Why Do Companies Fail?
But perhaps some leaders need reminders. Thus, here are a few key points I plucked from that issue:
• Most companies founder for one simple reason: managerial error.
• The key sign – the litmus test – is whether you begin to explain away the brutal facts rather than to confront the brutal facts head on.
• Sometimes CEOs don’t get the information they need to make informed decisions. Subordinates are afraid to tell them the truth.
• Some companies simply live too close to the edge -- loading up too much risk at once.
• People are less likely to make optimal decisions after prolonged periods of success.

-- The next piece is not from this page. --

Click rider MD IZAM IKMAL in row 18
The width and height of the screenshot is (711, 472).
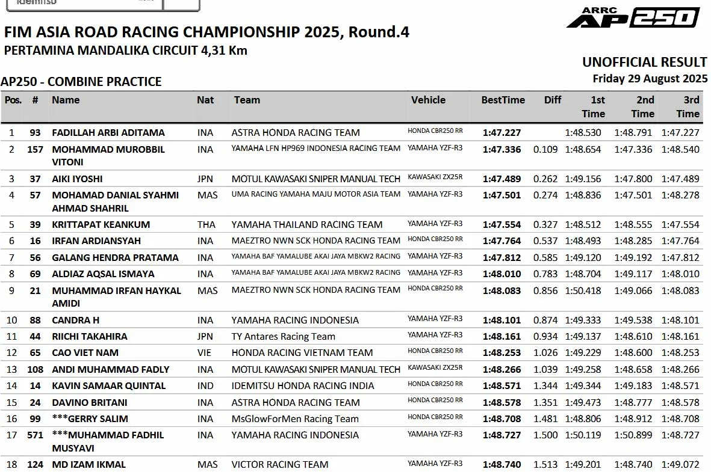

• Companies rarely bother to model what would happen if a key assumption — growth – disappears from the equation.
• Companies (e.g., Polaroid and Xerox) are slow to confront the changing world around them.
• Companies run out of cash.
• Too often CEOs succumb to an undisciplined lust for growth, accumulating assets for the sake of accumulating assets.
• Rotten corporate culture. Arthur Andersen, Enron and Salomon Brothers were all brought down (or nearly so) by the rogue actions of a tiny few.
• Even the most dramatic failures tend to be years in the making. What undoes companies is the familiar stuff of human folly: denial, hubris, ego, wishful thinking, poor communication, lax oversight, greed and deceit.
• Refusal to hear bad news immediately. Great companies don’t make excuses, including excuses about how they didn’t do well because the economy was against them or prices were not good.
The Chinese philosopher Lao Tse, who lived some 2,600 years ago, summed up the surest way to avoid these potential pitfalls. “People in their handlings of affairs often fail when they are about to succeed,” he wrote. “If one remains as careful at the end as he was at the beginning, there will be no failure.”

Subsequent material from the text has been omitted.